■ How to complete this task ■
Print back each record unchanged, without pictures.

[[ Provided entries open ]]

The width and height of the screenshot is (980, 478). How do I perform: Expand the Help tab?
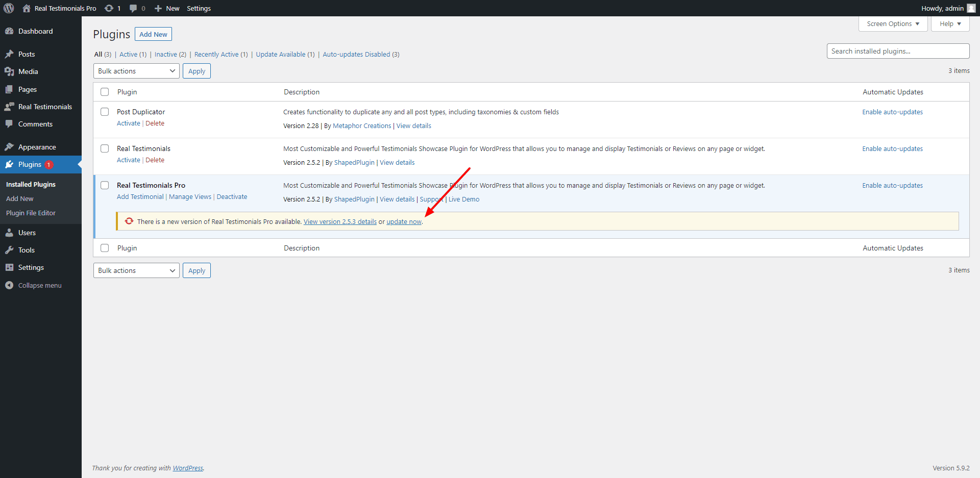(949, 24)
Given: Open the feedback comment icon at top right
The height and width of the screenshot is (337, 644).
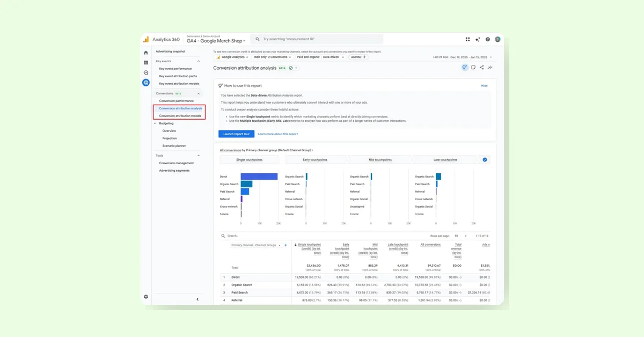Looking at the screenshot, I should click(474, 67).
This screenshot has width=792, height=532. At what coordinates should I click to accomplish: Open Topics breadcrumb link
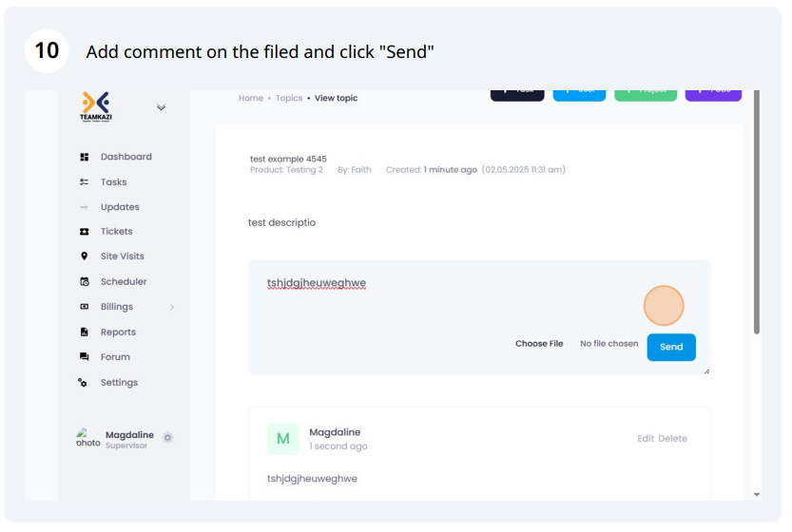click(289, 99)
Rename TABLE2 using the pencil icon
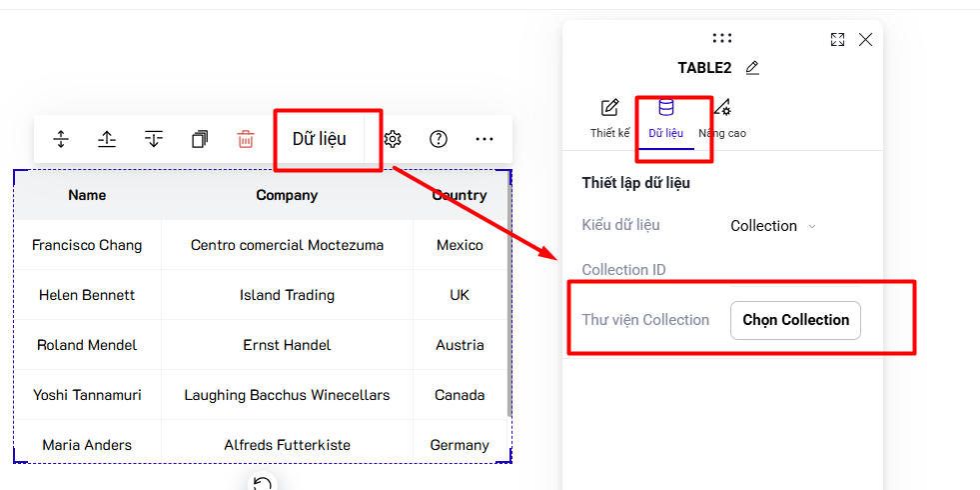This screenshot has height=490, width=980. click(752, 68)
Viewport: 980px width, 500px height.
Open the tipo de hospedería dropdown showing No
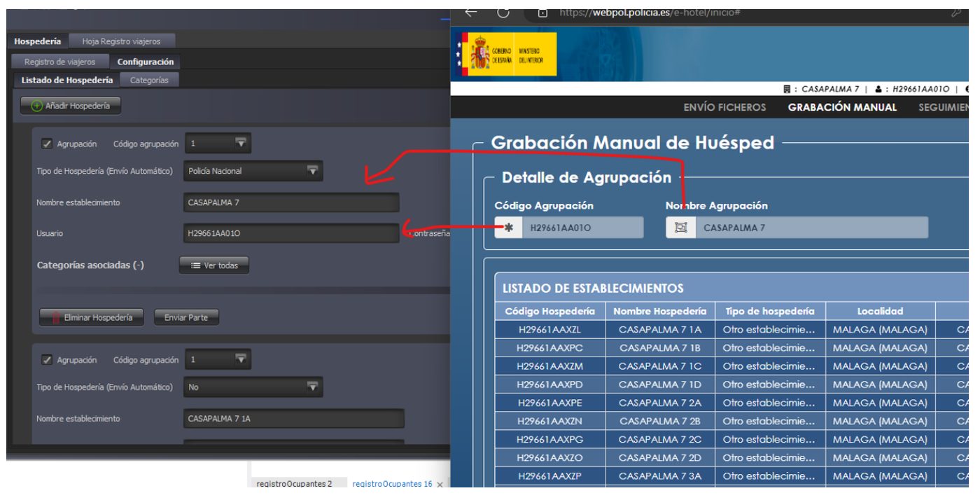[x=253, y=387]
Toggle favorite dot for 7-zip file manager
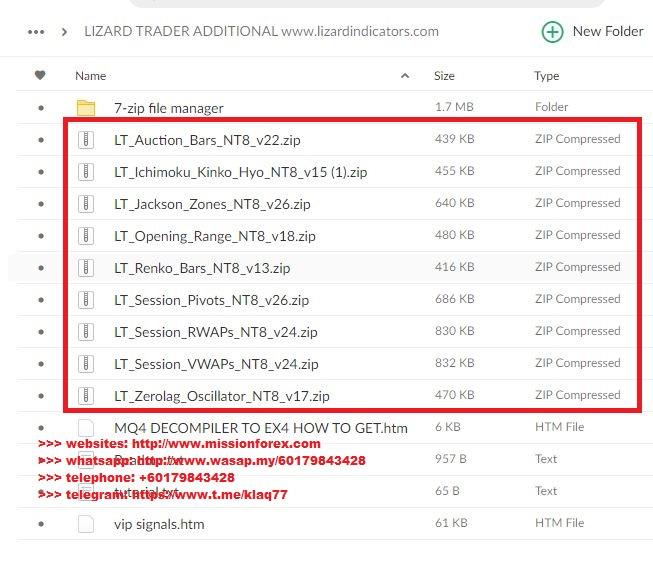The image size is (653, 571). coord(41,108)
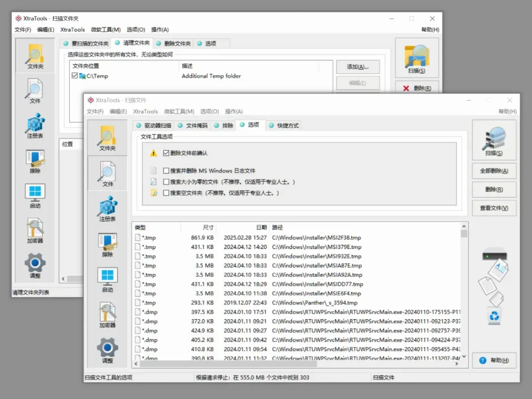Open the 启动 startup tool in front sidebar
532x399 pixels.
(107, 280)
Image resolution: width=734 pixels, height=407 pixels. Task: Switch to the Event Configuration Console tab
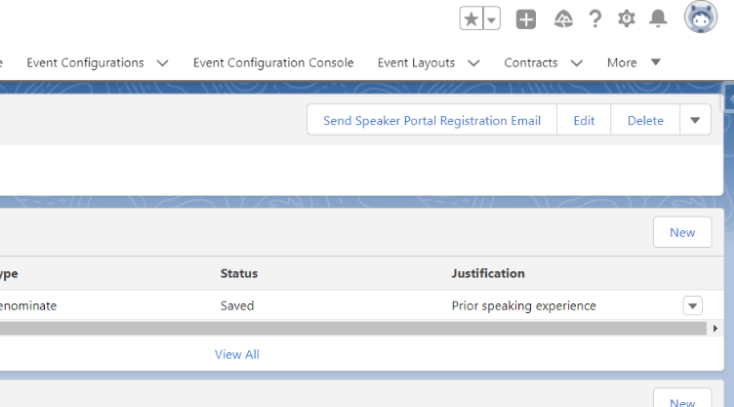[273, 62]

[[ Provided entries closed ]]

■ Solution below ■
The width and height of the screenshot is (980, 478). How do I perform: Expand the Help tab?
(949, 24)
Given: Open the feedback comment icon at top right
The height and width of the screenshot is (337, 644).
Looking at the screenshot, I should click(474, 67).
This screenshot has width=792, height=532. At what coordinates should I click to accomplish: Open Topics breadcrumb link
click(289, 99)
Rename TABLE2 using the pencil icon
This screenshot has height=490, width=980. click(752, 68)
Viewport: 980px width, 500px height.
Open the tipo de hospedería dropdown showing No
[x=253, y=387]
Toggle favorite dot for 7-zip file manager
The image size is (653, 571). coord(41,108)
Open the 启动 startup tool in front sidebar
532x399 pixels.
(107, 280)
Image resolution: width=734 pixels, height=407 pixels. Task: Switch to the Event Configuration Console tab
[273, 62]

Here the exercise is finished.